Ongelofelijk, Zo zie je maar weer hoe snel en onverwacht er 'iets' kan gebeuren!

Zover ik begrijp (gelukkig) geen gewonden of erger.

----------


## 4AC

Heftig!
Jammer van de kwaliteit van de video, maar er valt nog te zien dat het hele gevaarte is ingestort.
Er komen golfplaten voorbij vliegen, die later in de video te zien zijn op de bovenkant van een truss-toren. Als 'dak' als ik het allemaal goed zie. Zeer gevaarlijk spul met die wind, geen wonder dat hij niet uit de vrachtwagen wil!
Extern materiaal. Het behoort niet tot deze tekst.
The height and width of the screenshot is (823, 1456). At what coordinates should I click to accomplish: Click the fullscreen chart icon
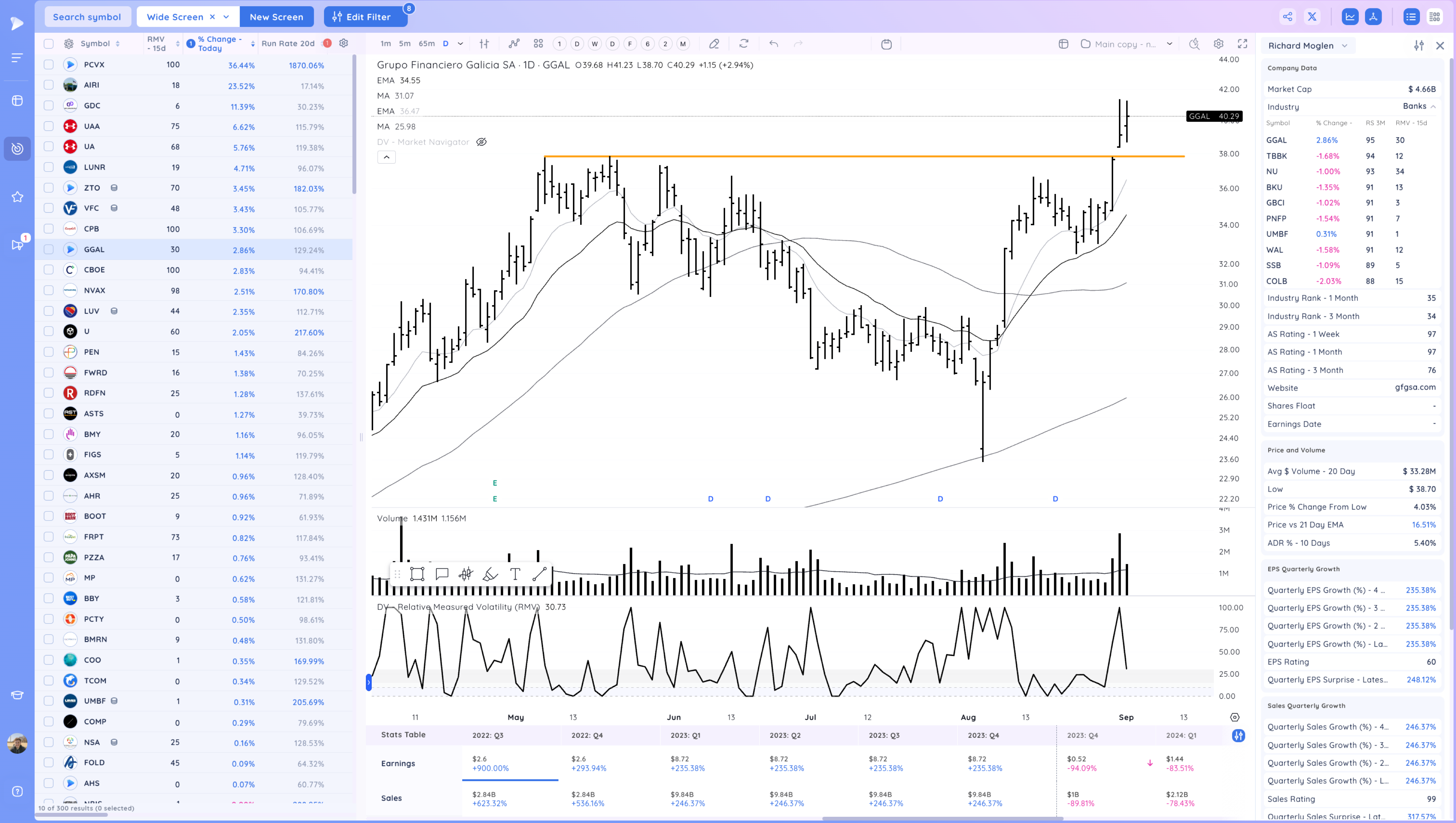(x=1242, y=44)
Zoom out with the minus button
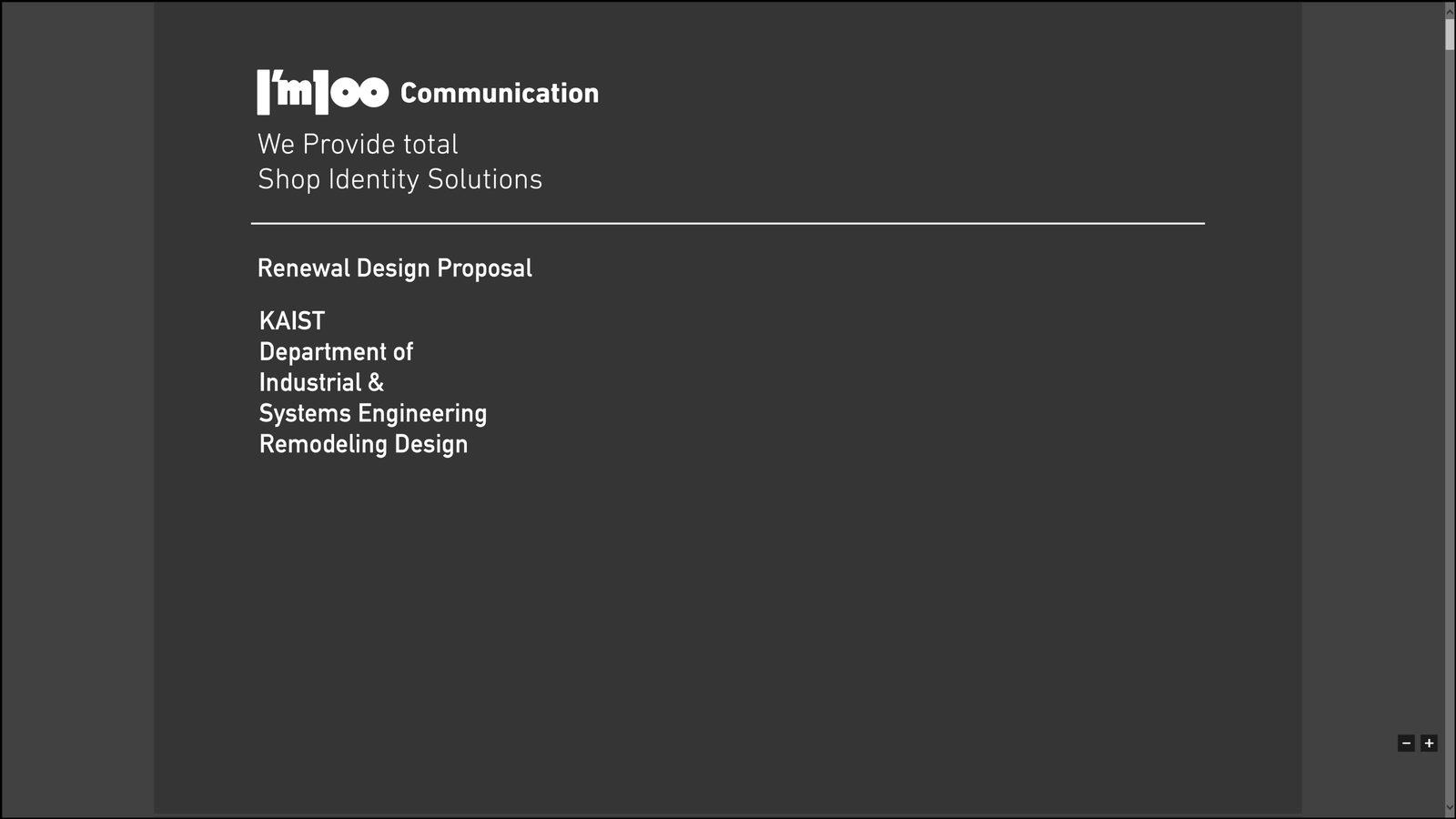The width and height of the screenshot is (1456, 819). click(x=1406, y=743)
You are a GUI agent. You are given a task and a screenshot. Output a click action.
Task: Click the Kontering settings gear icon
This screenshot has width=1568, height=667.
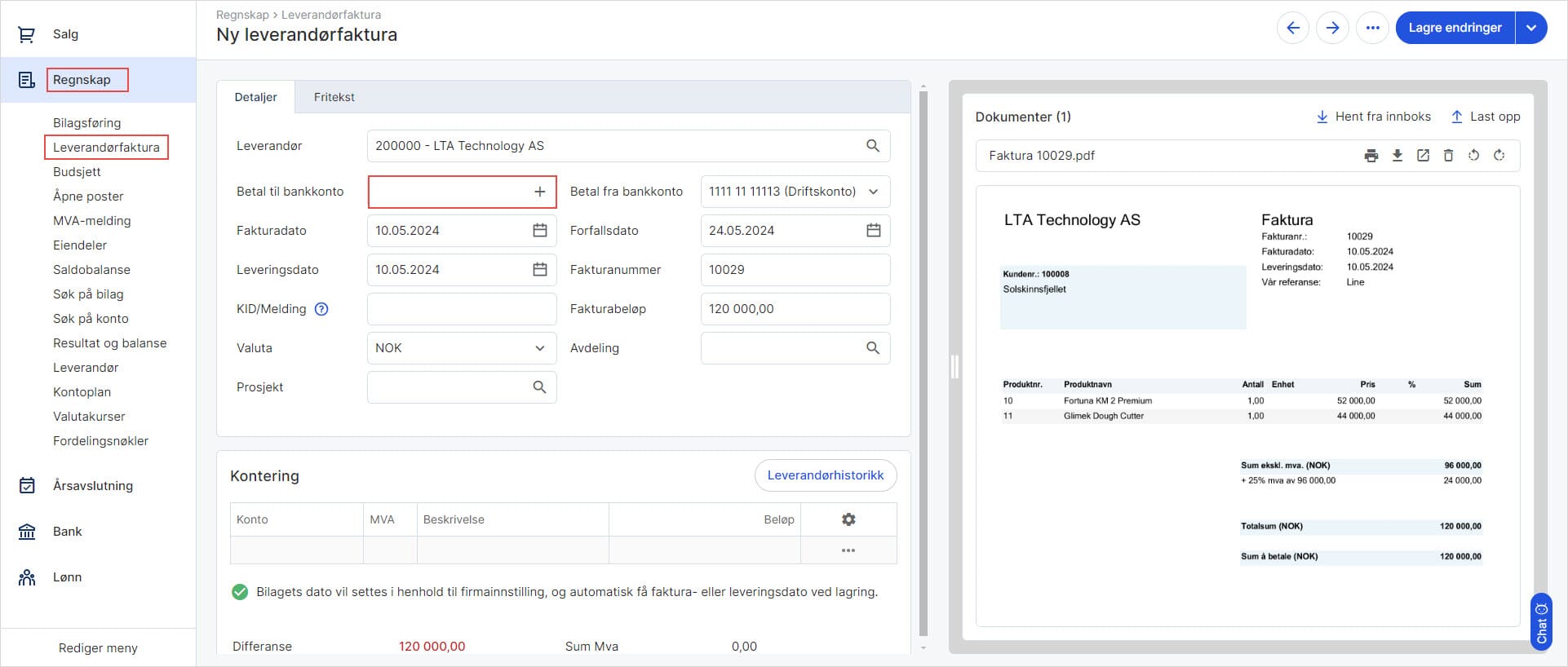[848, 519]
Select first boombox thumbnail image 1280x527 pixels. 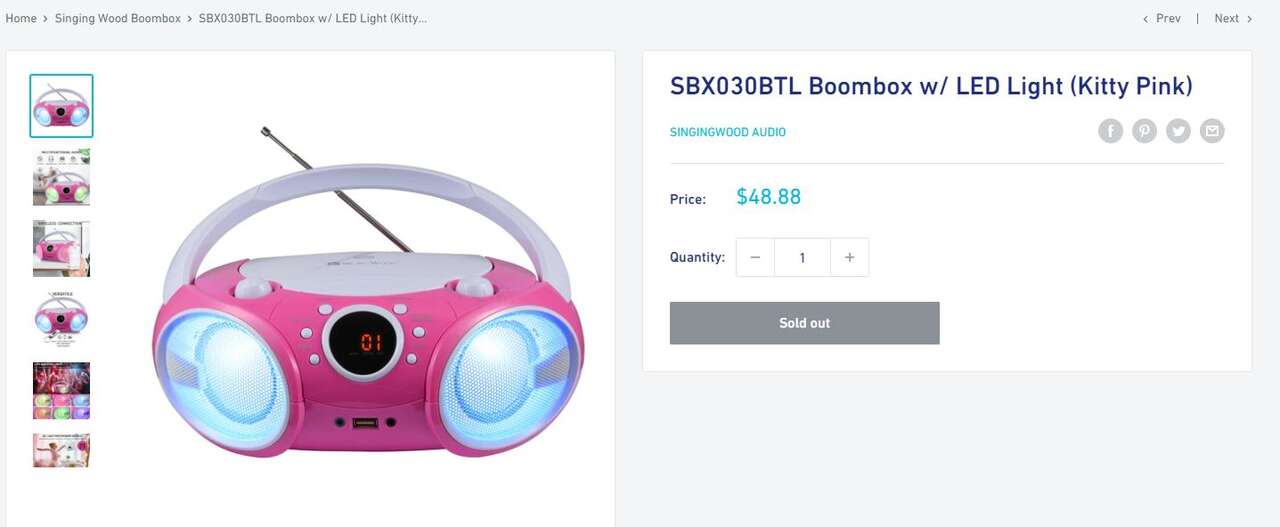(x=61, y=105)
Ik ben zeer benieuwd naar meer informatie...

Mvg,

Teun

----------


## qvt

Video is net verwijderd.. Ik had net een slechte verbinding dus heb t ff weggeklikt maar wat ik zag zag er behoorlijk heftig uit zomaar.

----------


## rinus bakker

Golfplaten op het dak....
het bouwmateriaal van de sloppenwijken in Brazilie ("favelas" meen ik).
Maar op een podiumdak? dat kan alleen nog in de 3e wereld.

Het doet me denken aan het dak van een beachpop van pakweg ? 20 jaar geleden.
Levensgevaarlijke messen of guillotines 
als ze van die hoogte door de wind meegepakt worden. 

"November Rain" was geloof ik een van hun songtitels.
Is dit filmpje er ééntje uit de oude doos?
Of is Axl Rose weer uit zijn ondergrondse kerkers gehaald (poen op!)
en is dit nog recent gebeurd?

----------


## Hit the lights

Hoi Rinus, 
niet uit de oude doos. Heeft afgelopen zondag plaats gevonden.

filmpje is idd net offline gehaald....

begeleidende tekst:
A scheduled *GUNS N' ROSES* show in a stadium in Rio De Janeiro on Sunday (March 14) was scrapped when heavy rains caused the stage to collapse. Although there were reports of a fatality, this eventually turned out to be false, according to a Twitter post from the band's frontman, *Axl Rose*. 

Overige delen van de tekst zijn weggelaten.